• **TASK DIRECTIONS**
If a line of the data below contains the string "output", count it, then state the total alone.

• **DATA EXTRACT**
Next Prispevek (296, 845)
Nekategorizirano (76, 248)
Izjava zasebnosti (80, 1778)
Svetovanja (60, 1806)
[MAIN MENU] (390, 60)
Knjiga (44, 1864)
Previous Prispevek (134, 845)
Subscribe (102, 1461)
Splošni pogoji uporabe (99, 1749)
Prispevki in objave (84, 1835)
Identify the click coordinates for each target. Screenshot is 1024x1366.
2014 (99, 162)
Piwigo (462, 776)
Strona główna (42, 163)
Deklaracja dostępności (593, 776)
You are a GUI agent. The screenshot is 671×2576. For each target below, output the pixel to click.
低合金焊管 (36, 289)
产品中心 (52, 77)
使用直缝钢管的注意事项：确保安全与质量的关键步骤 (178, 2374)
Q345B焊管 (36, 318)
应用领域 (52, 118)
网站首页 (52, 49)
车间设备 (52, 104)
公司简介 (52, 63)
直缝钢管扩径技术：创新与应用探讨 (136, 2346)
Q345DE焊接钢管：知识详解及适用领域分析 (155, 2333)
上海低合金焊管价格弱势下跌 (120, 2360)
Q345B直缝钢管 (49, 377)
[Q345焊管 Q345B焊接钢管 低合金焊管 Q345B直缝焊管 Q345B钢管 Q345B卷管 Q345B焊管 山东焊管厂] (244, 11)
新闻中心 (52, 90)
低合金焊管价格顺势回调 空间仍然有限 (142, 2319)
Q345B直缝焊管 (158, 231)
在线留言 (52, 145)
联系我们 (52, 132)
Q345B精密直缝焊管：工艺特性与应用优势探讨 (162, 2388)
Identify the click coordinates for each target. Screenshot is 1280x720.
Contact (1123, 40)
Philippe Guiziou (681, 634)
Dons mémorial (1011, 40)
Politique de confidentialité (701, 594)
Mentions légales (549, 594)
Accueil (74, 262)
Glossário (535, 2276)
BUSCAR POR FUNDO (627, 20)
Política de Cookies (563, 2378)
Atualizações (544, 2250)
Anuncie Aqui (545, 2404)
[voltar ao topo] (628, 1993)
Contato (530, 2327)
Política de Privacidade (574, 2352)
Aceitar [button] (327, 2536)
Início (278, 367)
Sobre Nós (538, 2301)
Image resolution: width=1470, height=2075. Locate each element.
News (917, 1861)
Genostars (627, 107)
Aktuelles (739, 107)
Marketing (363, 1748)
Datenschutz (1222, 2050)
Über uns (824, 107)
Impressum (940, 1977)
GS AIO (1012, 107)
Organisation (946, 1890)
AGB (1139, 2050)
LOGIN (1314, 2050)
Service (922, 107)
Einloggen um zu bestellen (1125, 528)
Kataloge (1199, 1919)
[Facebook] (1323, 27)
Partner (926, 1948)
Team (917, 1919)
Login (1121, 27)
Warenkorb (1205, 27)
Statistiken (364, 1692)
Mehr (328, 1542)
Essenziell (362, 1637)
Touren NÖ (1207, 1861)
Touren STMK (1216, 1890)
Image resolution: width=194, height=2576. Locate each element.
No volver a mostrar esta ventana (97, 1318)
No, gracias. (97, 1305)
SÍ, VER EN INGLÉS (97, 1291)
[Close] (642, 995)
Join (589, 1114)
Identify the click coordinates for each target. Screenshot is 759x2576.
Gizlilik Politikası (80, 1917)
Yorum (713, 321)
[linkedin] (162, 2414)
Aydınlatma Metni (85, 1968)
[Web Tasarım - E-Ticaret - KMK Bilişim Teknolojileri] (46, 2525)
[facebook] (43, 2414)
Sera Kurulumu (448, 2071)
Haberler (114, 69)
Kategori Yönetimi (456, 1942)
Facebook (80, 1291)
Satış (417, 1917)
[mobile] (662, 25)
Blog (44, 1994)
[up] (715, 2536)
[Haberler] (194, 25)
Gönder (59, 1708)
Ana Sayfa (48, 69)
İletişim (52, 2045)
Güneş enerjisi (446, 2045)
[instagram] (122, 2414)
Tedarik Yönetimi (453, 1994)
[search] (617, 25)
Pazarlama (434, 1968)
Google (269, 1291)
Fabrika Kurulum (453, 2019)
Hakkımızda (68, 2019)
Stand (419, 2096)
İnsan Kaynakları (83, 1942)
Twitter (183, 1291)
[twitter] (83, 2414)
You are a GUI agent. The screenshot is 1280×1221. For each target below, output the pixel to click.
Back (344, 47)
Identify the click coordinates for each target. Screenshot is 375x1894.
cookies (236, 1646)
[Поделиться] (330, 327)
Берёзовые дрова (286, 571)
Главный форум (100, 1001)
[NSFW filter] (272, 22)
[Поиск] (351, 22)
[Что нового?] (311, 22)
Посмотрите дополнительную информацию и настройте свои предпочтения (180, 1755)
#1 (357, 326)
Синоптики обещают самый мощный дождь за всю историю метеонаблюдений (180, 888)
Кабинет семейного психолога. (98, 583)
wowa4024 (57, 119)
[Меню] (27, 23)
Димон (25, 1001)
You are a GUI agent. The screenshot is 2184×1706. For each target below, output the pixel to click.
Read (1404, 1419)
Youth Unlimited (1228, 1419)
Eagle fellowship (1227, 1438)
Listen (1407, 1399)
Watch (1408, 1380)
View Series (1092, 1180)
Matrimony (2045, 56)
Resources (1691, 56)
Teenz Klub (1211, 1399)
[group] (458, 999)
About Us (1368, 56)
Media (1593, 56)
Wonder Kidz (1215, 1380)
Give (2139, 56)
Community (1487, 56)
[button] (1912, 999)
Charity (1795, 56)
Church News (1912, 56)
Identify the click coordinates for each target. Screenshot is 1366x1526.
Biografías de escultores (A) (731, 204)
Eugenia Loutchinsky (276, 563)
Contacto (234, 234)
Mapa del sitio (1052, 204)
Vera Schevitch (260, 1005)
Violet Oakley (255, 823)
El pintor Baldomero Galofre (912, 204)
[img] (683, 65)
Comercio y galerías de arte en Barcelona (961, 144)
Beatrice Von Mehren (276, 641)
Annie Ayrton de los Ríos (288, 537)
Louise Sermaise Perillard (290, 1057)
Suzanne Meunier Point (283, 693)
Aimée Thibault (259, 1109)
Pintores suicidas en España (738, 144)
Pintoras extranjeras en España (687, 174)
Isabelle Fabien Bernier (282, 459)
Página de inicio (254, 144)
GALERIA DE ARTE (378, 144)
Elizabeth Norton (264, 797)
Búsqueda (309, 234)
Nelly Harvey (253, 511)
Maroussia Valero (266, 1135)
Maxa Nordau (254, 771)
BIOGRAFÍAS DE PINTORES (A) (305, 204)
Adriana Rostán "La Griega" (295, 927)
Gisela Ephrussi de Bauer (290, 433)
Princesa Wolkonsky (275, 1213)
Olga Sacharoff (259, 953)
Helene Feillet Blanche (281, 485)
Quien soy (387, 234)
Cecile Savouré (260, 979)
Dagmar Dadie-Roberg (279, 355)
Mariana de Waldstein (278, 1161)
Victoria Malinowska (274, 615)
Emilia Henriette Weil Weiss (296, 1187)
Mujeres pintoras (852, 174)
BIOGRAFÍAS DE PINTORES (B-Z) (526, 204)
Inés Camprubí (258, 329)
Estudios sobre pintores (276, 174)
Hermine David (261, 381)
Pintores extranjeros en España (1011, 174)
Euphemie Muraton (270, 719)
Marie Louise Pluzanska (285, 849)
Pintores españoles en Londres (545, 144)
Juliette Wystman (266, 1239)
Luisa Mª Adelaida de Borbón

• **RESULT**
3